While author Virginia “Dinnie” Thorndike never dreamed of writing books about the sea, the people and boats that ply its waves have lured her for decades.
Although she only arrived in Maine in 1990, the Morrill resident comes from a boating family and spent numerous summers on the waters off Islesboro. She has written four books about the Maine coast and the boats that worked it, the most recent being “On Tugboats – Stories of Work and Life Aboard,” published this year by Down East Books.
The book provides a wealth of information about the design, building and workings of tugboats as well as a number of compelling stories about male and female tugboat captains licensed to guide ships in and out of harbors and through dangerous waters. Some stories are of people who spent decades in the tug business, others are of those who sailed the vessels for a brief time, but found the experience memorable.
The writing is crisp and accessible and the stories are gripping. Some of the stories have a Maine connection, while others focus on the role of tugs on a global scale. After all, the vessels are in use all over the world and play an integral part in moving goods from market to market.
Maritime writer and columnist Hugh Ware called Thorndike’s book the best to date on tugboats.
“Take Farley Mowat’s two classic books about tugs and double the thrill,” Ware said. “‘Dinnie’ Thorndike is a superb conveyor of real stories from those that do and did and she captured their vernacular and accents, then interwove them with hard-nosed looks at tugboating American-style.”
Ware likens Thorndike’s style to that of Pulitzer Prize-winning author John McPhee, and the Morrill author admits there is a resemblance. Like McPhee, she says she loves the thrill of grabbing a subject and covering it from all angles.
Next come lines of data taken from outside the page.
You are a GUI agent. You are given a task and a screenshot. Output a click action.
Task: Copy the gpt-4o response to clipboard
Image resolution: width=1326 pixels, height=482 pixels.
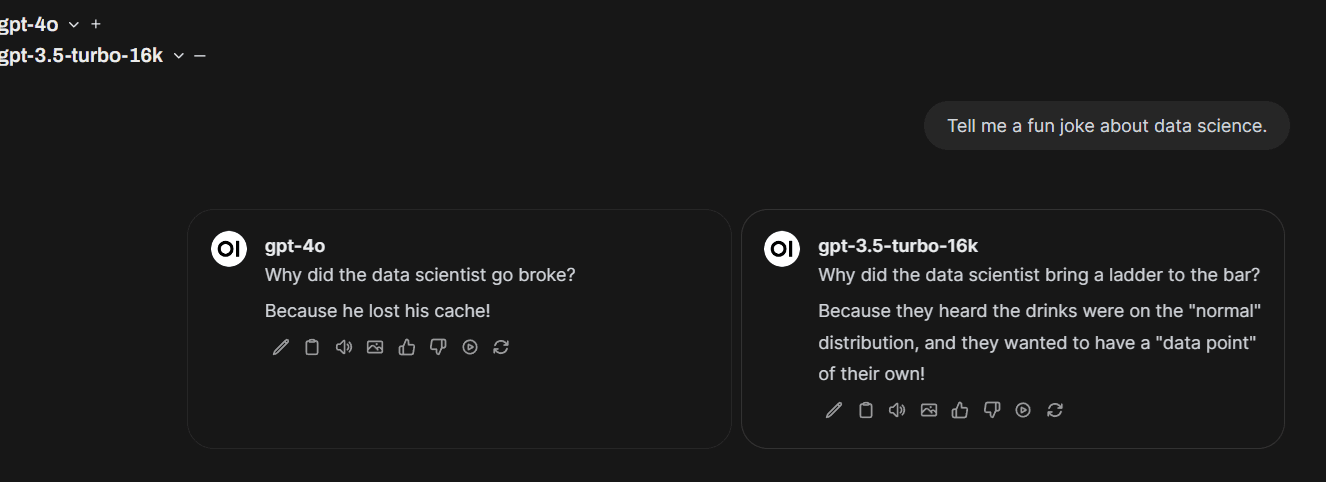pyautogui.click(x=312, y=347)
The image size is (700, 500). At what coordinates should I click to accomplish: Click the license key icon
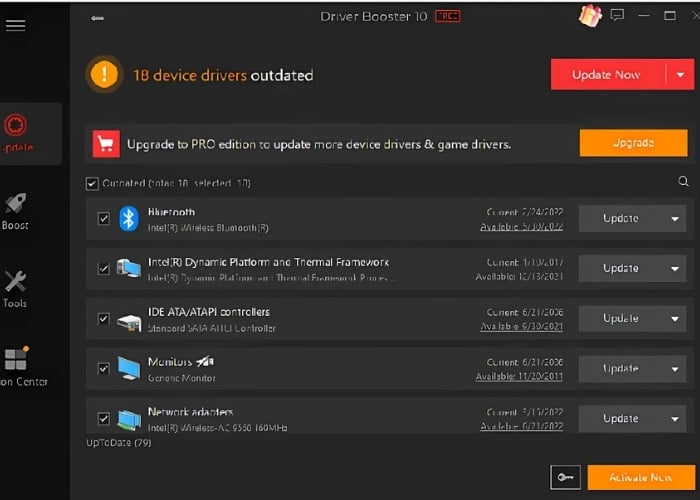(565, 478)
She thoroughly enjoys the interview process and thrives on delving into the research and detail work needed to bring a story to life.
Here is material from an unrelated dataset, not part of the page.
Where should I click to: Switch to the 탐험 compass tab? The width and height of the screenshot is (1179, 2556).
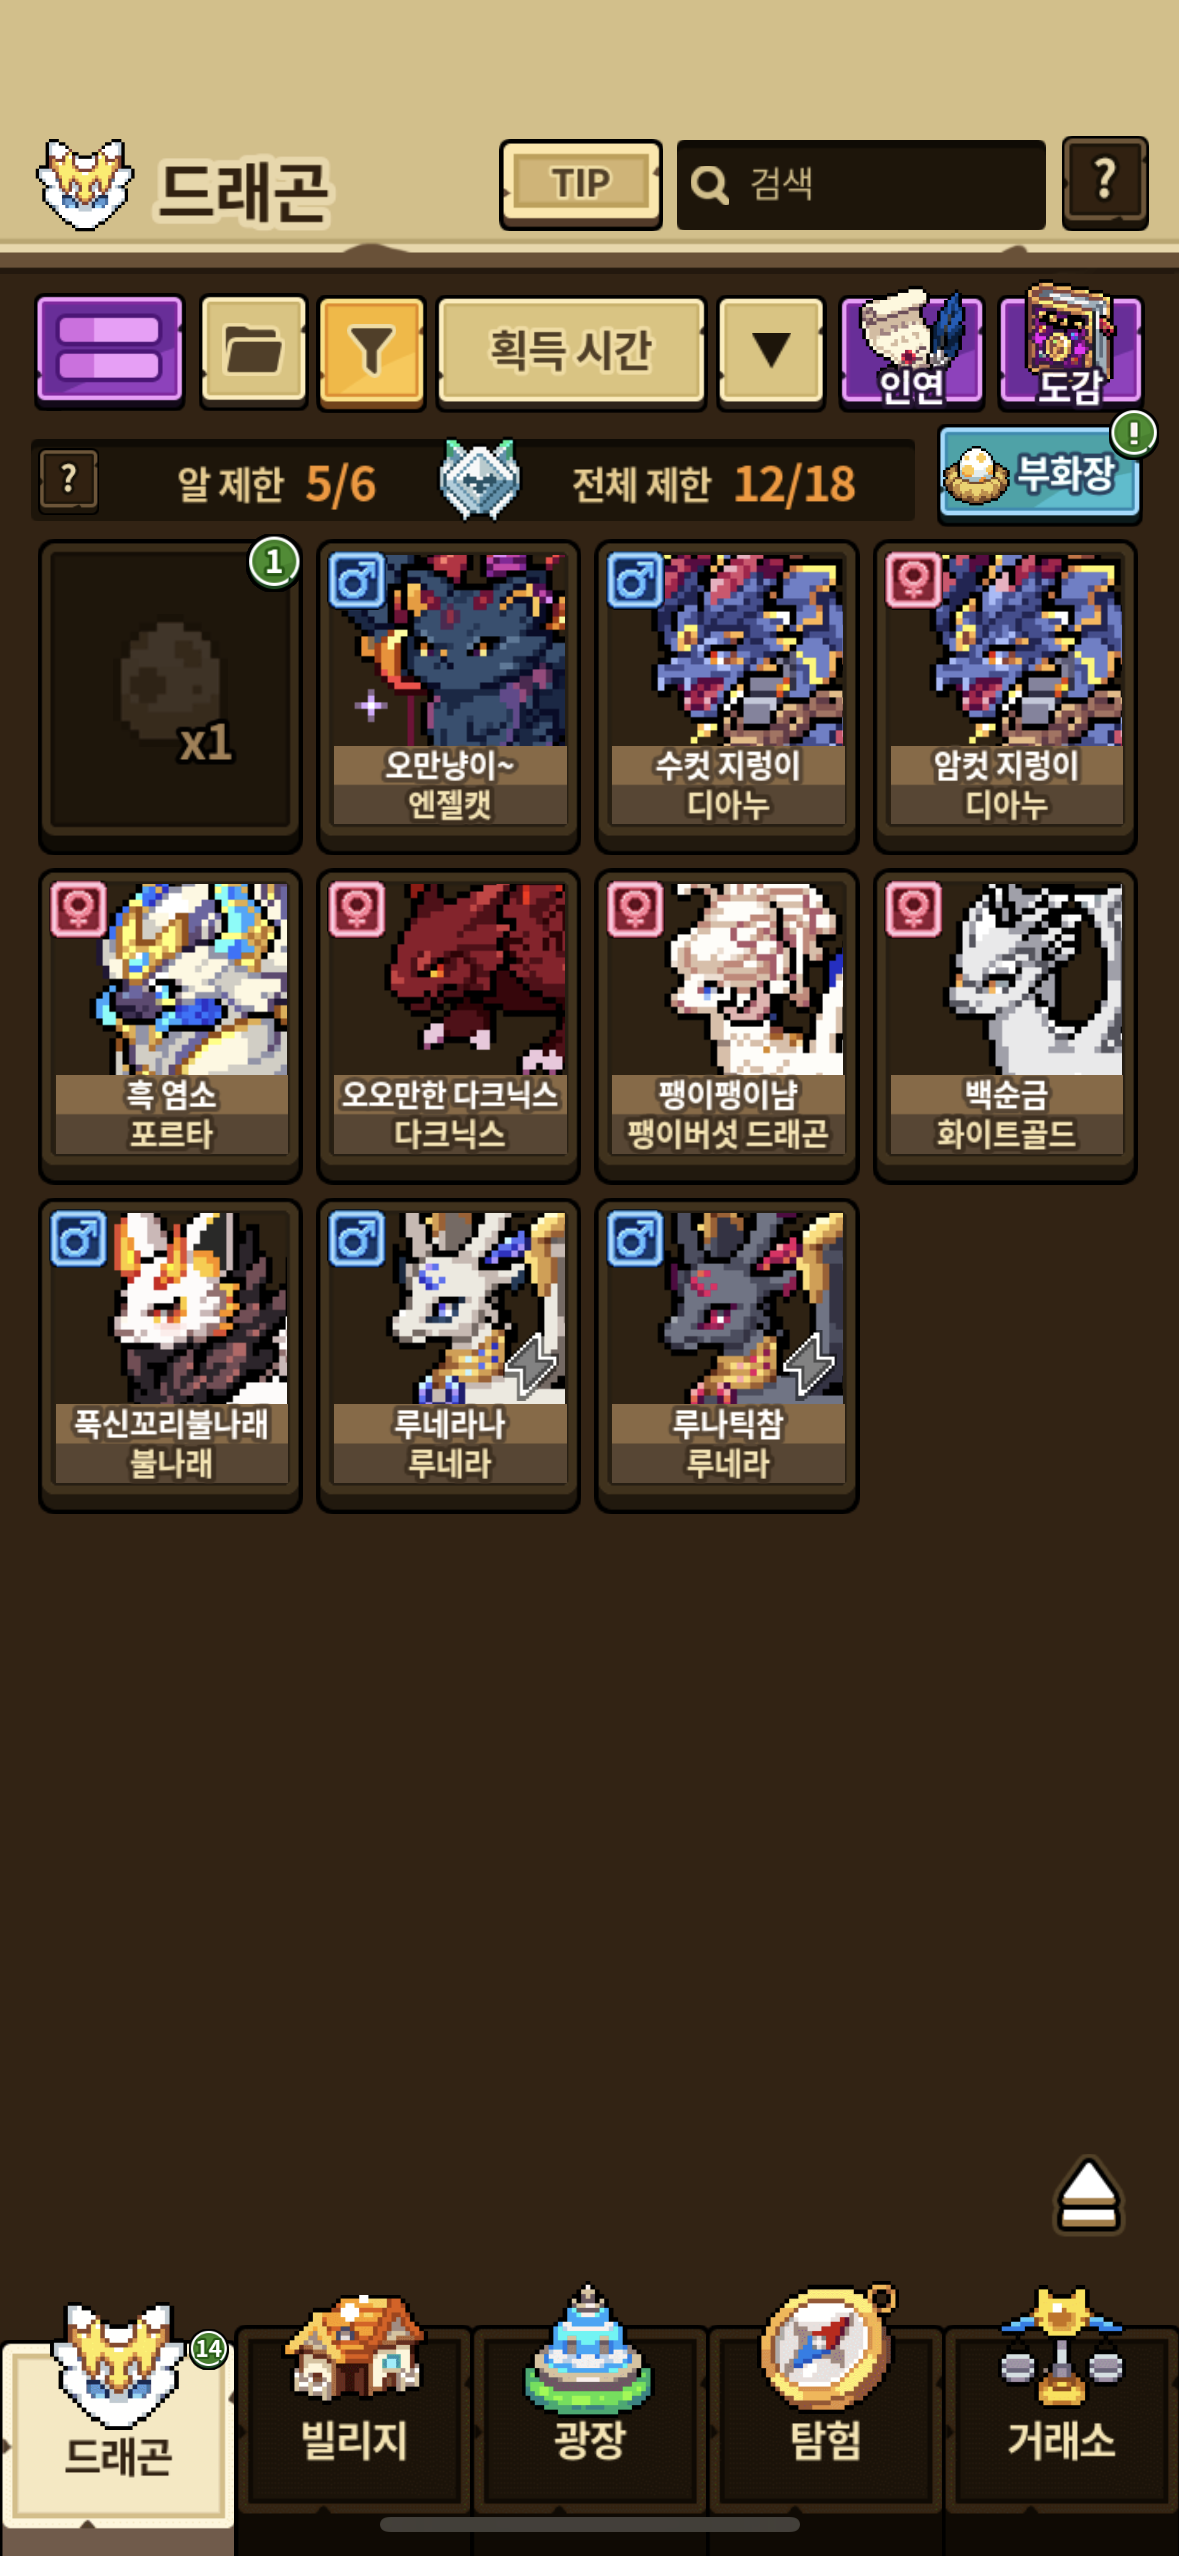pos(826,2404)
“You can take any subject matter and make it work if you try,” she said. “It’s all about the people, whatever they’re doing. I think you could write about anything people do and make it fun.”
Thorndike said it was her grandfather Frank C. Paine who introduced the family to Islesboro early last century. Paine was a noted Boston-based boat designer whose most famous vessel was the Gloucester Grand Banks-style schooner called the Gertrude L. Thebaud. The Gertrude L. Thebaud was the only vessel to hold its own against the heralded schooner the Bluenose. In five races, the Thebaud managed to win two, the only ship to fare that well against the legendary Canadian schooner.
“That was something nobody had ever done before,” said Thorndike. “Yachting was in my childhood. My grandfather’s influence was in the family. … My grandmother’s house was full of trophies.”
Thorndike and her husband, Phil Roberts, moved to Maine in 1990 after selling their farm in Vermont. They brought their sailboat with them and soon were cruising the coast, photographing the windjammer fleet.
“The ocean was a big appeal,” she said of her return to Maine. “At first it felt like I was going back to a place where I was. Now it feels like a place where I am.”
She became fascinated with the schooners and began looking into their history. She concluded after researching them that “once you learn about the schooners, you might as well write about them.” That decision led to her first book, “Windjammer Watching on the Coast of Maine,” published in 1992.
Though she describes herself as “basically shy,” Thorndike found it easy to talk to the schooner captains and their mates “because those guys really know and really like to talk about their boats. That’s their business.”
Of all the schooners still sailing Maine waters, the most heralded was the arctic explorer the Bowdoin. Thorndike’s second volume, “The Arctic Schooner Bowdoin,” published in 1995, focused on that vessel and its voyages because “of all the schooners, she was the one to have the most story to tell.”
Thorndike managed to locate a seaman who sailed with the Bowdoin to Labrador in 1934. He provided her with a journal kept by one crewman that proved invaluable to her story. She said the man wrote everything down, recording day-to-day activities onboard.
Thorndike used her same interviewing approach when she spoke with scores of lobster fishermen, boat designers and boat builders for her book “Maine Lobsterboats: Builders and Lobstermen Speak of Their Craft,” published in 1998.
“I just lucked into the right people,” she said. “The people who use them, the people who build them and the people who design them.”
She said taking on the tugboat project was a natural evolution from writing about lobster boats. She said she encountered many colorful and rugged individuals who build and pilot tugs. She said much of her information was obtained “word of mouth” as one person with a good story would point her toward another with a better tale to tell.
“What I’m doing is giving a picture of the industry as a whole, ” she said. “Tugboats do all kinds of different jobs and everybody likes tugboats. You look at all the children’s’ books about tugboats, it’s odd that there are not more adult books about tugboats. … I was really impressed at how welcoming everybody was, everybody said ‘come ride with us.'”
Thorndike’s next project is a book on islands. She said she has already begun her research and is looking forward to delving into the lives and lore of islanders.
“In a sense you could say a tugboat is an island. In a tugboat, you have a small group of random people living in this can,” she said. “Yet, like an island, they all are relying on one another and they all respect each other. Because if it’s not good and it’s not working, you’re not going to stay.”